„Wer sein Hobby zum Beruf macht, muss nie wieder arbeiten...“ – Wenn man diesem Spruch glaubt, müsste ich eigentlich meinen Brotjob an den Nagel hängen (den ich ziemlich hasse, indem ich wider Erwarten aber auch ziemlich gut bin) und der fixen Idee meiner späten Jugend folgen. Da wollte ich nämlich die Schule schmeißen und Koch werden. Vermutlich war es am Ende die richtige Entscheidung, doch erstmal das Abitur zu machen und dann einen „sichereren“ Job zu wählen, aber Kochen ist noch immer mein großes Hobby. Ja, ich blogge, podcaste & rollenspiele noch viel lieber, aber effektiv verbringe ich 90 % meiner Freizeit eben mit Kochen und nicht mit Nerd-Kram. Schade eigentlich. Aber um mich soll es auch gar nicht gehen, sondern um den Millionärssohn Ulysse und seinen Meisterkoch/Ziehvater Cyrano, die in der gleichnamigen Graphic Novel über 176 Seiten hinweg aus den ihnen vorgegebenen Lebenspfaden ausbrechen.
Die Geschichte beginnt mit Cyrano, einem vielfach ausgezeichneten Sternekoch, der aus Wut über die Niederlage bei einem Kochwettbewerb (ausgerechnet gegen seinen innovationsfreudigen Schüler) direkt mal sein Restaurant anzündet und sich in ein misanthropisches Einsiedlerleben zurückzieht. Damit spiegelt sich sein Leben fast schon mit dem jugendlichen Industriellensohn Ulysse, der kurz vor dem Abitur von seinem Vater unter Druck gesetzt wird, damit er der Jahrgangsbeste wird. Nur ist Ulysse nicht so sehr an den MINT-Fächern interessiert, sondern an Kunst und Kultur – Da wirkt es wie eine Befreiung, als er zusammen mit seiner unter Essstörungen leidenden Mutter aufs Land geschickt wird, weil der Vater einen Wirtschaftsskandal überstehen muss. Auch dort lässt er sich aber vom „echten“ Leben ablenken, weswegen er letztlich von Cyrano aus dem Fluss gerettet und anschließend verköstigt werden muss. Und eben jene Verköstigung ist ein lebensveränderndes Ereignis, denn Ulysse entdeckt, dass sehr gutes Essen seine Mutter zumindest ein paar freudvolle Bissen abringen kann. Grund genug, die Abiturpläne über den Haufen zu werfen, um bei Cyrano in die Lehre zu gehen. Aber es kommt, wie es eben kommen muss, natürlich fliegt Ulysses „Doppelleben“ auf, sodass seine Teilnahme an einem Spitzenkoch-Lehrlingswettbewerb letztlich über seinen weiteren Lebensweg entscheidet...

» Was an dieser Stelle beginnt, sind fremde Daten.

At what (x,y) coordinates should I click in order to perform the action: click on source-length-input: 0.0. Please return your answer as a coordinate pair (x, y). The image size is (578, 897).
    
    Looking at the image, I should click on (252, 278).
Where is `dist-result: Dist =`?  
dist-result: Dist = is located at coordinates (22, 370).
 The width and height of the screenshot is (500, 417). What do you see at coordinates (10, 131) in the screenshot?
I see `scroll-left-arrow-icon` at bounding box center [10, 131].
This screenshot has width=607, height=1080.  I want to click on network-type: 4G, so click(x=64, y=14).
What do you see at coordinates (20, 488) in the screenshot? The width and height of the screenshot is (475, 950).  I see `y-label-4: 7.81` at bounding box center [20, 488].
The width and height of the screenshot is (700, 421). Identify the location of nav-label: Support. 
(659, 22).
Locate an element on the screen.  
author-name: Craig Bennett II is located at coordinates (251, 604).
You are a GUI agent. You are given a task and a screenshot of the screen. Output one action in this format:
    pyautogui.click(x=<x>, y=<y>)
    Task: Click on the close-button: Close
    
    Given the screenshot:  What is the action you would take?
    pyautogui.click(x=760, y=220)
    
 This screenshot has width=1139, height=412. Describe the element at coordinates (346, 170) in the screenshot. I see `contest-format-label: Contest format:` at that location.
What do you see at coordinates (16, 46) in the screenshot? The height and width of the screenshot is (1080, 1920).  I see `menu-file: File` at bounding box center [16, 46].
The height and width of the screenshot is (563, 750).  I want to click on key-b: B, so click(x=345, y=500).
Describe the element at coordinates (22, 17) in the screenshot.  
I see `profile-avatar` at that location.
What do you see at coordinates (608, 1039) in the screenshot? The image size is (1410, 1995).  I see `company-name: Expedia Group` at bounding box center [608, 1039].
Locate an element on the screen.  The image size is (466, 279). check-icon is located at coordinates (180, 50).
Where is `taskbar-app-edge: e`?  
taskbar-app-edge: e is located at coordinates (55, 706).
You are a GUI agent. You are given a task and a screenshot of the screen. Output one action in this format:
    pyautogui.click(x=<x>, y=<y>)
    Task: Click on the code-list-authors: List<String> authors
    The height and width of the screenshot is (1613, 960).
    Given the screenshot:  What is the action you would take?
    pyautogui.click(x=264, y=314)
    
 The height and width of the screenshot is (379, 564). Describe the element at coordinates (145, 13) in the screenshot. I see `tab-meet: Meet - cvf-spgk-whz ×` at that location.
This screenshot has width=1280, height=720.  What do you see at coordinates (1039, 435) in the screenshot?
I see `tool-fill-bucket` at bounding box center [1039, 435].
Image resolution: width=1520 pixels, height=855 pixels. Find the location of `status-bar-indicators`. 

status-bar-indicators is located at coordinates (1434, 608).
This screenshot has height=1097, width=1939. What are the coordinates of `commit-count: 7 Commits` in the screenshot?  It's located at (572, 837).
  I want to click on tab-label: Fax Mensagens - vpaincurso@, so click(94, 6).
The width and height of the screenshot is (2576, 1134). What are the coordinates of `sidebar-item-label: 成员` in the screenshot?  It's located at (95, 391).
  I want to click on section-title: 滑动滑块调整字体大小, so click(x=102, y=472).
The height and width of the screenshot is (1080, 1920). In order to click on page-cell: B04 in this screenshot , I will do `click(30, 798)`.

„Ulysse und Cyrano“ hat, wenn überhaupt einen einzigen großen Kritikpunkt: Vorhersehbarkeit! Diese 176 Seiten voller wunderschön warm kolorierter Illustrationen sind vollgestopft mit der typischen Disney-Heldenreise-Dramaturgie, sodass man zu keinem Zeitpunkt auch nur einen winzigen Zweifel daran hat, wie die in drei Akte aufgeteilte Geschichte verlaufen wird. Aber guter Genre-Lesespaß besteht manchmal aus mehr als nur Klischees & Konventionen, genauso wie ein gutes Gericht mehr ist als die Summe seiner einzelnen Zutaten. Und so ist es auch hier. Obwohl man weiß, was passieren wird, fiebert man bis zum Ende mit. Das liegt einerseits daran, dass die Figuren allesamt ausreichend genug charakterisiert sind, damit man ihre Handlungen nachvollzieht, und das liegt andererseits daran, dass das gesamte Werk – von den Zeichnungen über die Heldenreise bis hin zu den Bonusrezepten – einfach eine durch und durch wohlige, ja fast schon cozy Atmosphäre ausstrahlt. Man liest „Ulysse und Cyrano“ und bekommt ganz automatisch richtig gute Laune und richtig viel Bock, endlich mal selber wieder den Kochlöffel zu schwingen. Und das ist beeindruckend, weshalb ich das im „Splitter Verlag“ (der mir dankenswerterweise ein Rezensionsexemplar zur Verfügung stellte) erschienene Hardcover jedem Fan von cozy Comics im Speziellen und gutem Essen im Allgemeinen eindringlich ans Herz lege.
Fazit: Gutes Essen hält Leib und Seele zusammen, und auch wenn „Ulysse und Cyrano“ (Link) nicht den Magen füllt, ist es doch eine wahre Wohltat für die Seele.